History of the Restoration Movement

William A. Sewell


Preacher And Father Of Jesse P. Sewell

by G.C. Brewer

For more than a century the name of Sewell has been a household word with simple Christians everywhere, and' especially in Tennessee. The man who first made this name renowned was Jesse L. Sewell. He found his way out of the fog of superstition and of denominational error in the early days of the Restoration Movement and then devoted his life to the proclamation of the glorious gospel, and consequently to a condemnation of denominationalism and all the errors that grow out of it. Other members of the Sewell family came to a knowledge of the truth and became worthy and honored exponents of the ancient order of things religious.

E. G. Sewell, a younger brother of Jesse L. Sewell, was for fifty years one of the editors of the Gospel Advocate. No young preacher should be without these two books: "The Life of Jesse L. Sewell," by David Lipscomb, and "Gospel Lessons and Life History," by E. G. Sewell. But Jesse L. Sewell gave to the world three or four sons, who also preached the gospel over a long period of years. The last one of these sons, William A. Sewell, went to join his fathers and to be with Christ from San Antonio, Texas, April 12, 1944. He was born January 6, 1845. He was, therefore, in the one hundredth year of his life when he was released to go and be with his loved and own. Even at that extremely ripe age, however, Brother Sewell left loved ones here. His wife, who had been with him for nearly three-quarters of a century and who is now ninety-seven, survives him. His son, Jesse P. Sewell, and a grandson, Jesse Mack Sewell, also survive him. Jesse P. Sewell is the preacher for the Grove Avenue Church, in San Antonio, and Jesse Mack is an elder in the church at El Paso. He also preaches when the occasion demands it.

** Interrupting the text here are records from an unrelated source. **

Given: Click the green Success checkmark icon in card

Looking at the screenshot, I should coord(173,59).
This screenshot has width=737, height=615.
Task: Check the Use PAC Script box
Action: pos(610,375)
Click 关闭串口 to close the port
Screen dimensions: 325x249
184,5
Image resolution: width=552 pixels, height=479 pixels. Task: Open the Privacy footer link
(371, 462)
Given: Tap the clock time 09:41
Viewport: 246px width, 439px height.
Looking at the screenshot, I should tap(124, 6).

William A. Sewell was born in Overton County, Tenn. It would be difficult even to think of all the changes that have come in that country, as well as in all the rest of the nation, since he came. into the world. There were no railroads in that country then, no telephones, no mail deliveries, no electric lights, not even kerosene lamps. The people used tallow candles and made them at home. They took tallow from the beef produced and killed at home and poured it into the molds and made the candles. Matches were unknown, and the people twisted paper into "lamplighters" and got the light at the open log fire by which they heated their houses and over which they cooked their meals. Coal oil was not then in use and gasoline was unheard of. Of course, then, the gasoline motor which enables us to have our automobiles and airplanes had never come into the mind of man. Wool was carded by hand, spun into thread, and woven into cloth, all at home by hand-operated machines-if they can be called machines. This cloth was cut and sewed into garments by hand. Marvelous and almost countless were the changes that took place in the world during the life of Brother Sewell. When he was born, Texas was not a state and there were only about twenty-four states in the Union.

But some things did not change. Human nature and human needs remained the same. Suffering and sin were here when he came and were here when he departed. Principles of truth, honesty, kindness, sympathy, righteousness, and salvation did not change in that centurylong life, and they will never change, regardless of how many centuries roll by.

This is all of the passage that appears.